JOHN MARTYN'S One World (Island L36457) adds another to his tally of impressive albums. Here Martyn charts familiar areas with intense love songs like Couldn't Love You More (including Steve Winwood on xylophone-sounding Yamaha organ) and Danny Thompson on bowed bass.
He flirts with 'do-wop'1 style on the delightful Dancing, allowing his echoplex guitar phrases to merge with Harry Robinson's strings.2 Then, immediately following Dancing -one of his most commercial tracks yet- he steers straight into the heady, esoteric Small Hours.

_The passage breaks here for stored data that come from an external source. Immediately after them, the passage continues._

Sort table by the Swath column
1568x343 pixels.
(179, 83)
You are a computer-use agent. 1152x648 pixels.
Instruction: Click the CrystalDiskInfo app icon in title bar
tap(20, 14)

His pre-occupation with West Indian rhythms, gives us Dealer, Smiling Stranger and Big Muff, all utilising percussive echoplex effects, (the latter including Morris Pert's authentic sounds).
The title track (Martyn said recently that it represented his philosophy of "no passports, no discrimination") allows his unique, slurred vocals to express tenderness within a rhythmic framework.
As Martyn's Australian audience widens, more of his earlier albums are being released locally. The latest to come my way is Bless The Weather (Island SIL 934440).
sitenotes:
1 Not a trace of doo-wop to be heard on that track.
2 As far as I know Harry Robinson contributed violins to Smiling Stranger.
This Australian review was published in Melbourne based The Age, Thursday 12 January 1978.